Ромуальд не стрелял их в Боркунах, заботясь о сохранении дичи в ближайших окрестностях. Березовая рощица, в которой обосновались гадюки, граничила с молодым сосняком, и это место тетерева облюбовали для токования. Деревца росли там редко, но буйно, их ветви стлались по земле. Между ними — как паркет — низенький мох, серый лишайник, кое-где кустики брусники. Обычно для охоты в таких местах строят шалаши, напоминающие снаружи кусты; охотник прячется там перед рассветом и ждет, наблюдая за бальным залом тетеревов. Томаш считал делом чести прибегать только к собственной ловкости. Он охотился без ружья и поставил себе задачу подкрасться так близко, чтобы, будь у него ружье, точно не промазать.
Молочный туман и по-детски розовое небо. Такой туман может случиться в любое время года; чем он отличается от другого, почему захватывает дух своей безмятежностью? В этом тумане на белой росе или инее — блестящие черные косачи, большие жуки из металла. Полянка, которую они избрали площадкой для своих любовных утех, — волшебный сад. Томаш ползал на четвереньках и наблюдал, но приблизиться ему удалось только раз. В другой раз это был тетерев, чуфыкавший на сосне: прозрачные капельки на кончиках иголок сверкали и переливались, а птица была центром пространства, равным для Томаша планете. И, что самое главное, он взлетел сам, а не испугался неосторожного шага. Шапка-невидимка — вот чего желал Томаш, но порой и без нее умел оставаться невидимым.

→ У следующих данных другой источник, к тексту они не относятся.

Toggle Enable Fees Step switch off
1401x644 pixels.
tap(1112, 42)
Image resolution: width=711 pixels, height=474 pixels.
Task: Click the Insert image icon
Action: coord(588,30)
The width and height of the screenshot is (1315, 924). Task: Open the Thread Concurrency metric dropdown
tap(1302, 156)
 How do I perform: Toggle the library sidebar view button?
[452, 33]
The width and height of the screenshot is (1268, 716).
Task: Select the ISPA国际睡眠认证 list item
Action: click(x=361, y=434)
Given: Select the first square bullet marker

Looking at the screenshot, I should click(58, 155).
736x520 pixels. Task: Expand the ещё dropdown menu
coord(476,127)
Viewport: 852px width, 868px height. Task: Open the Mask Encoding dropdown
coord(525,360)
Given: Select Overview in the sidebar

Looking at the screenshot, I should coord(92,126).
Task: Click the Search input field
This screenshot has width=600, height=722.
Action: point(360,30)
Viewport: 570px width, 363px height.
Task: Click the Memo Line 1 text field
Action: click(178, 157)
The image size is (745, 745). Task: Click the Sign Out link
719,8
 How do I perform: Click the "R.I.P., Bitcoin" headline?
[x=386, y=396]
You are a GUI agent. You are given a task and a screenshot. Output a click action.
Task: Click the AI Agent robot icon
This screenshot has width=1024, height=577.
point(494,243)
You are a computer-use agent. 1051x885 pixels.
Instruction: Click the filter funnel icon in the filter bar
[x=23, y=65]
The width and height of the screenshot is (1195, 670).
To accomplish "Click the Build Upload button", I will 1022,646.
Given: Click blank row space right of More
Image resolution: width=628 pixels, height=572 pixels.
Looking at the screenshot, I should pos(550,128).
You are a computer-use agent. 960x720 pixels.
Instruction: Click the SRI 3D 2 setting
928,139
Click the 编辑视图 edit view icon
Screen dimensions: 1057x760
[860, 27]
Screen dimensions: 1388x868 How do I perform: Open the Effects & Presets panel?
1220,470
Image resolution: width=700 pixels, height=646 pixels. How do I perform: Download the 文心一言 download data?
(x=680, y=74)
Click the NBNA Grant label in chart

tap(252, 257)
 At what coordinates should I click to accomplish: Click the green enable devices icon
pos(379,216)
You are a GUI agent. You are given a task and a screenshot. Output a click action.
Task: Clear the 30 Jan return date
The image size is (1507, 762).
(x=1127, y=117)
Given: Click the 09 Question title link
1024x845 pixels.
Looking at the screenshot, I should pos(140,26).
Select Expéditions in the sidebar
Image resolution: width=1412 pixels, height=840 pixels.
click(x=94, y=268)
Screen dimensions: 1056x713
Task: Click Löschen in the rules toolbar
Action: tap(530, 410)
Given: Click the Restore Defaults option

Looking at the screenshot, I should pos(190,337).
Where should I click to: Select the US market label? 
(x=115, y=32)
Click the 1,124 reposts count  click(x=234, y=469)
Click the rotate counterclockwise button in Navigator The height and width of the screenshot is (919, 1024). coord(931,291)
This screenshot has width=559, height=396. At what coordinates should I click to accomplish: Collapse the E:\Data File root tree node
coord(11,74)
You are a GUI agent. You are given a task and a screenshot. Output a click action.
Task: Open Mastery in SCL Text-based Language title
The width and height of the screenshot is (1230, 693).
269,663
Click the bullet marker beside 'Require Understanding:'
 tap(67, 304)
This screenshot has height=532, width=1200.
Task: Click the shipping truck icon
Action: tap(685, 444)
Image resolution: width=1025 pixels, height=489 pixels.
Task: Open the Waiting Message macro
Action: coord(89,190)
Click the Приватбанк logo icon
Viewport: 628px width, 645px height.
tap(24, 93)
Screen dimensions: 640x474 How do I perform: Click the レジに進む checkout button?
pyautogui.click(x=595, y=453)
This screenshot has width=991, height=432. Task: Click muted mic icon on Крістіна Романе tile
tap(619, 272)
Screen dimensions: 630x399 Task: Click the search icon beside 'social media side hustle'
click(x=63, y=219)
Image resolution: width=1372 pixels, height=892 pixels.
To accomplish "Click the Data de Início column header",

Весна вступает в свои права. Цветет черемуха, и вот уже на берегу Иссы начинает кружиться голова от ее горького запаха. Девушки встают на цыпочки и срывают гроздья хрупких, легко осыпающихся цветов. Вечером на лугу за околицей бубен и рожок кружат в монотонном танце суктинис. А вскоре после этого дом в Гинье погружается в облако лиловой сирени.
В этом году четырехзубая острога на длинной палке, которую Томаш брал, когда Пакенас или Акулонис шли ловить нерестящихся щук, так и не дождалась его, а бечева на удочках заразилась ржавчиной от крючков. Это даже вызывало у него угрызения совести. Но было слишком много срочных дел — и у пана Ромуальда, и в Боркунах у старухи Буковской; правда, туда его привлекала не она, не Дионизий и не Виктор, а озеро.
Озеро было маленьким, но к нему не подходило вплотную ни одно поле, не вела ни одна дорога — в том и была его ценность. На берег можно было попасть только по одной тропинке, обходя вокруг топи, да и то шлепая по щиколотку в грязи. Вокруг росли высокие камыши, но Томаш обнаружил заливчик с открытым видом и подолгу неподвижно сидел там на ольховом пне. Идеальная гладь, словно второе небо, по которому водоплавающая птица, проплывая, тащила за собой длинные складки. Озеро было населено обитателями, и именно их появления дожидался Томаш. Утки снижались со свистом и долго летели над самой водой, касаясь ее треугольниками крыльев; наконец взбивали ее, и к нему шла рябь. Уток подстерегали ястребы, клекотавшие в вышине, и однажды Томаш видел, как ястреб напал в воздухе на разноцветного селезня, которому удалось скрыться в камышах. Однако больше всего ему хотелось подсмотреть повадки чомг. Иногда они выныривали так близко, что он мог бы попасть в них камнем: розовый клюв, хохолок и ржавые бакенбарды на белой шее. Что означали их странные церемонии на середине озера? Свои шеи они превращали в змей, с огромной скоростью неслись по воде, а шеи выгибали дугой, низко опуская головы. Их стремительность поражала: откуда она берется, если они не летят и едва касаются воды? Как моторные лодки на иллюстрациях бабки Дильбиновой. И зачем? «Гугные, гог и госягся», то есть: «Дурные, вот и носятся», — но в качестве естествоведческого объяснения этого было явно недостаточно.
Вообще Виктор не слишком годился в товарищи из-за своего заикания и деревянности. Он пахал, боронил, подбрасывал в ясли корм для лошадей и коров и даже доил вместе со служившей у них девушкой — вечно заваленный работой, этакий мальчик на побегушках. Быть может, он научился заикаться из страха перед матерью. Когда старуха Буковская сидела, она широко расставляла колени, упиралась в них кулаками, а между ними помещала свой большой живот. Эта обычная ее поза разительно отличалась от игры на гитаре с закатыванием глаз, когда у нее случалось хорошее настроение. Томаша от ее пения коробило, как если бы вол изображал соловья.